In the rush to connect every possible thing to powerful insight-generating capabilities in the cloud, Organizations should not fail to carefully evaluate and secure every component of the IoT ecosystem.
Developing an IoT security competency and implementing an IoT risk assessment program should be an important strategic focus for any company implementing an IoT strategy.
A great race is underway among companies in the industrial sectors to be leaders in the Internet of Things (IoT) realm. Companies are off and running in their plans to execute IoT strategies, and many are already connecting all manner of “things” to gather and analyze data about product usage and performance, factory output, maintenance issues, etc.
The proof is in the spending. A June 2017 report by research firm International Data Corp. (IDC) said spending on IoT in 2017 was expected to grow 17% compared with the previous year, reaching more than $800 billion. By 2021, IDC said, global IoT spending is expected to reach about $1.4 trillion, including hardware, software, services, and connectivity that enable IoT.
Industrial applications are likely to be among the biggest markets for IoT devices and services in the coming years, according to Michael Schallehn, a partner in Bain's Technology Practice and an IoT expert. And why not? IoT promises all sorts of benefits for facilities such as factories and warehouses, where companies can make significant improvements in processes and deliver truly “smart” manufacturing operations.
Need for a security focus
The IoT discussion at many industrial businesses today is often centered around business use cases and the most appropriate architectures and technologies to deliver on those use cases. One of the biggest expected benefits of this emerging connected world is being able to gain new insights about product usage, customer preferences, process flows, etc.

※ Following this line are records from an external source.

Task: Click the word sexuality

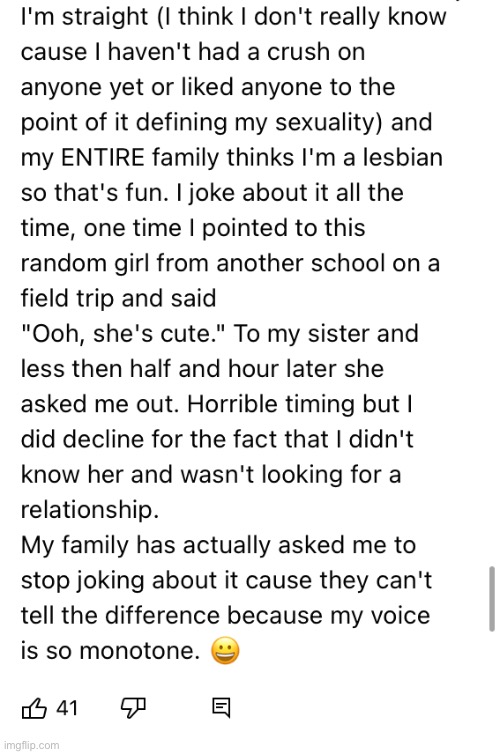Action: [329, 123]
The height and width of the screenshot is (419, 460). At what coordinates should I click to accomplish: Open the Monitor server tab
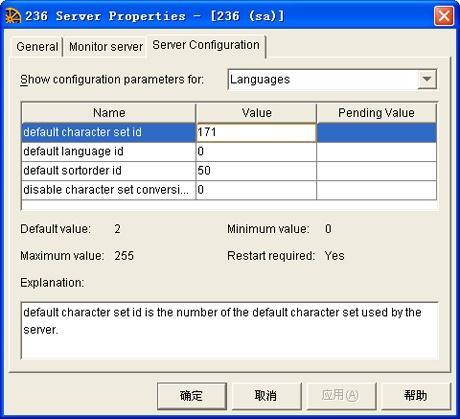pyautogui.click(x=106, y=47)
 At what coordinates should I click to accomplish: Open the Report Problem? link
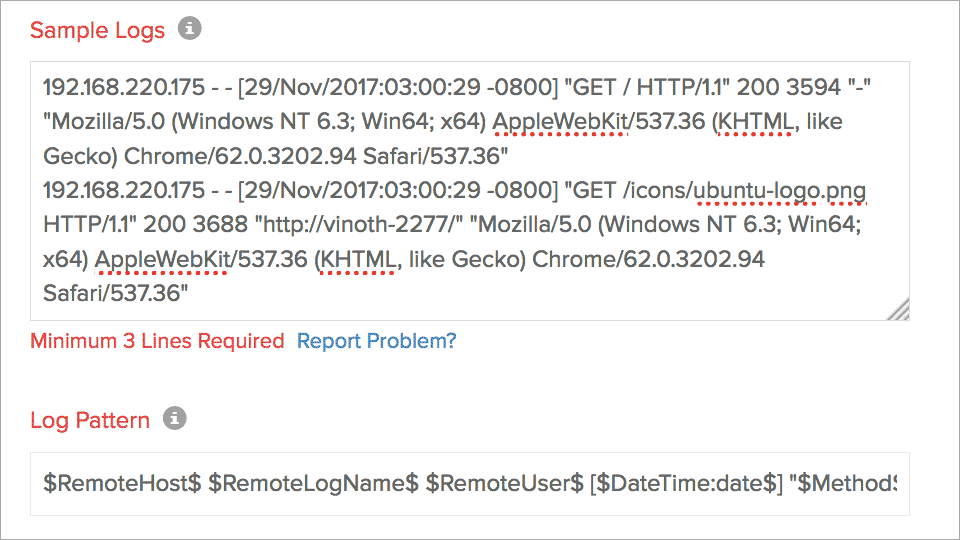tap(376, 341)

A June 2017 report from strategy consulting firm Altman Vilandrie & Co. showed that nearly half of U.S. organizations using some sort of IoT network (48%) have experienced a recent security breach. That’s based on a survey of 397 IT executives in 19 industries conducted in April 2017. Anything with an Internet connection can be hacked, the firm noted, and this creates significant financial and legal exposure for organizations as well as safety concerns for workers and consumers.
The survey also revealed the significant financial exposure of poor IoT security. The cost of the breaches covered in the survey represented 13% of the total revenues for companies with revenues under $5 million annually, and tens of millions of dollars for the largest enterprises. Nearly half of businesses with annual revenue of more than $2 billion estimated the potential cost of one breach to be more than $20 million.

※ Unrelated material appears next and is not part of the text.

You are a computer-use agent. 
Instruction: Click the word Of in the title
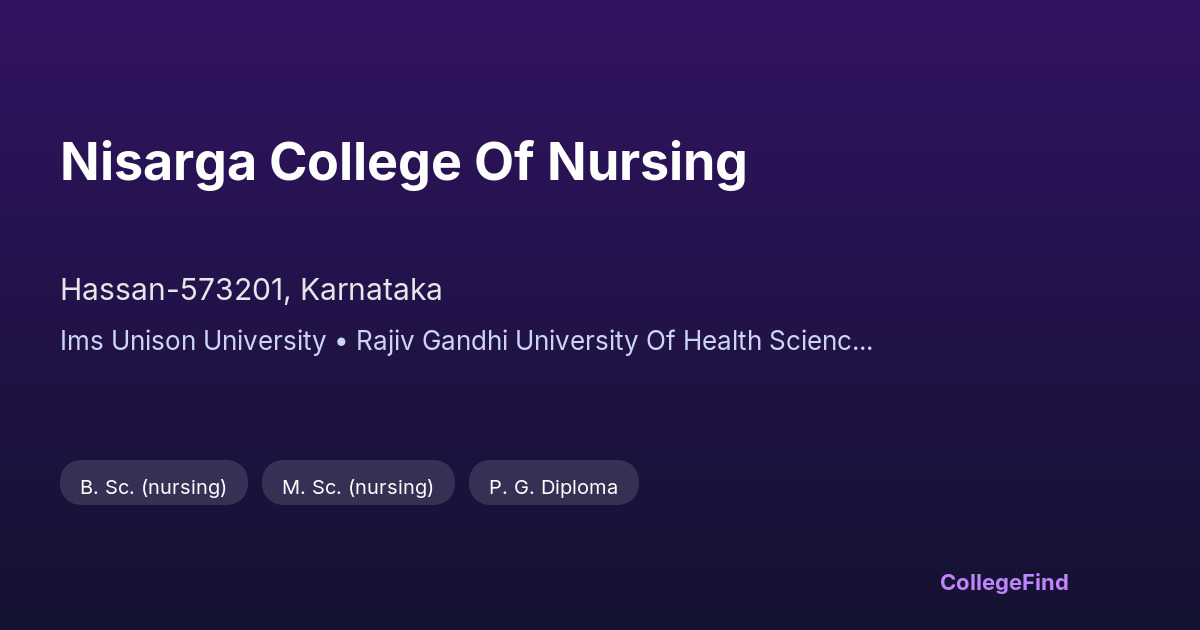pyautogui.click(x=503, y=161)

Create a comprehensive program
Not surprisingly, cyber security is top of mind with senior executives and boardrooms these days, with recent events such as the huge Equifax data breach getting a lot of attention. That means IT and security departments should have no difficulty making security provisions for IoT a high priority.
While each component may independently provide sufficiently robust and comprehensive security capabilities, the actual security of the entire solution will depend on if, when and how these capabilities are leveraged when the final application is designed and implemented. Organizations need to create comprehensive IoT security risk assessment programs to evaluate IoT solutions before deployment.
While such risk assessment programs should cover the robustness of the technologies employed, it’s also important keep in mind the “people” issues, and have in place effective policies, procedures, governance and training programs to ensure strong operational oversight of the people responsible for critical IoT subsystems.
Often it is the failure of these people, who are charged with ensuring that security tools and procedures are promptly and effectively employed, that creates the opportunities for successful security exploits. However, people will always make mistakes. In an increasingly complex security threat landscape, companies need to examine how to best employ automation and machine intelligence to complement the efforts of their operational and security teams and reduce the risk of human error.
Developing an IoT security competency and implementing an IoT risk assessment program should be an important strategic focus for any company implementing an IoT strategy. Only then will organizations be able to safely reap the benefits available from a world of cloud intelligence and increasingly connected things.